Reports are reviewed within 5 working days (we'll try to respond sooner is possible). We will prioritize vulnerability fixes based on the risk severity, thus it is mandatory to contact us before any public vulnerability disclosure.
This bug bounty is valid for every smart contract maintained by AppCoins Protocol Team. The only smart contracts out of the scope of this bugbounty is the AppCoins token contract (ERC-20 token contract).
- Denial of service attacks against Ethereum network are strictly out of scope of this program
- AppCoins token contract (ERC-20 token contract) is out of scope of this program
- Any vulnerability related to AppCoins Credits Balance smart contract (https://github.com/AppStoreFoundation/asf-contracts/blob/dev/contracts/AppCoinsCreditsBalance.sol)
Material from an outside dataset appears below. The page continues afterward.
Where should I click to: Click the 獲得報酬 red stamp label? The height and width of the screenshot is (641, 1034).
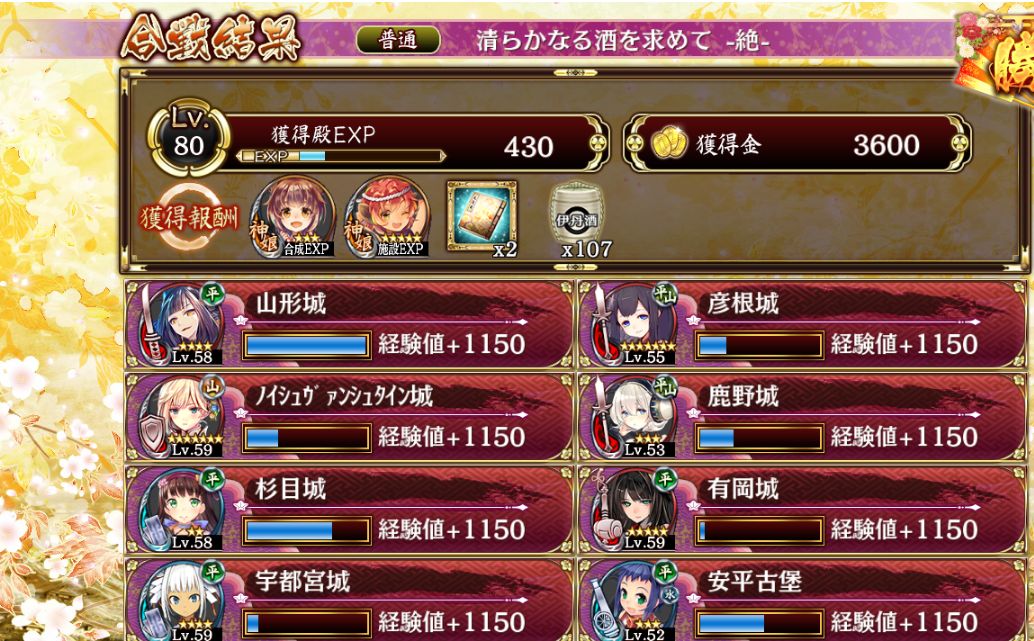point(189,218)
- Any vulnerability against AppStore Foundation servers
- Any hypothetical flaw or best practices without exploitable POC
- Any physical attempts against AppStore Foundation (ASF) or Aptoide offices or data centers
- Vulnerabilities found on front-end services, AppStore Foundation and AppCoins websites
- Vulnerabilities found on ASF wallet or ASF SDK
- Vulnerabilities found on ASF Unity plugin
- Vulnerabilities related to Solidity compiler or language design
Authorized Conduct
Any activities conducted in a manner consistent with this policy will be considered authorized conduct and we will not initiate legal action against you. If legal action is initiated by a third party against you in connection with activities conducted under this policy, we will take steps to make it known that your actions were conducted in compliance with this policy.
Thank you for helping keep App Store Foundation and our users safe!